● Task prompt: Reproduce the lines of the listing below unchanged, beginning with the line containing "You are a GUI" and continuing through the line containing "click(x=566, y=310)".

>>>

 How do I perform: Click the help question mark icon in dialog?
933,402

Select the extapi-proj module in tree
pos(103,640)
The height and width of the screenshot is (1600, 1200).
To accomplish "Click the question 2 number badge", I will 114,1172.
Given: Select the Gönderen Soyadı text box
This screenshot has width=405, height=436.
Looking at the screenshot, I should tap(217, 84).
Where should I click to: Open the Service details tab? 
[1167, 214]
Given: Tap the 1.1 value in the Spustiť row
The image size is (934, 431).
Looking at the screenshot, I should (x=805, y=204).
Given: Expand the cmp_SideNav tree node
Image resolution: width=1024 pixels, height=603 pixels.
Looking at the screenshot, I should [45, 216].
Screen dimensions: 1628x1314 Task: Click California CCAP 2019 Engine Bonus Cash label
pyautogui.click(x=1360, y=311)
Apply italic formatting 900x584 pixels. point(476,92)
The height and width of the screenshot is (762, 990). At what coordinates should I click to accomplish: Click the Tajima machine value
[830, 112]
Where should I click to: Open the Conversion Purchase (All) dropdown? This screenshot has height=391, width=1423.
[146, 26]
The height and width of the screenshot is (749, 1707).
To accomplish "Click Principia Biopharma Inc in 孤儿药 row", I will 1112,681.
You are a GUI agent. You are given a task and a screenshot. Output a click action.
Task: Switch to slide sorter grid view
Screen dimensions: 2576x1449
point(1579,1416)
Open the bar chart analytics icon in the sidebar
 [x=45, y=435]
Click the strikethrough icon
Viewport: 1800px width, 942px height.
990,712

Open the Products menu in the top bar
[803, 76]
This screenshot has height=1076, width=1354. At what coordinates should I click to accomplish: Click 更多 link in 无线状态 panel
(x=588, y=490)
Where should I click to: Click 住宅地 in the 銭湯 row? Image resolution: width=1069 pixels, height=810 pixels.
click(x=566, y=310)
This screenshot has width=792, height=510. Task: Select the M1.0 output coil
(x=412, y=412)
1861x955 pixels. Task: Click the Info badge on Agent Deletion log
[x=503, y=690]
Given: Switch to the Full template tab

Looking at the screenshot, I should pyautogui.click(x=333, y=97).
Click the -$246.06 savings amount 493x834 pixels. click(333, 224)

<<<

● The answer:
You are a GUI agent. You are given a task and a screenshot. Output a click action.
Task: Switch to slide sorter grid view
Screen dimensions: 2576x1449
point(1579,1416)
Open the bar chart analytics icon in the sidebar
 [x=45, y=435]
Click the strikethrough icon
Viewport: 1800px width, 942px height.
990,712

Open the Products menu in the top bar
[803, 76]
This screenshot has height=1076, width=1354. At what coordinates should I click to accomplish: Click 更多 link in 无线状态 panel
(x=588, y=490)
Where should I click to: Click 住宅地 in the 銭湯 row? Image resolution: width=1069 pixels, height=810 pixels.
click(x=566, y=310)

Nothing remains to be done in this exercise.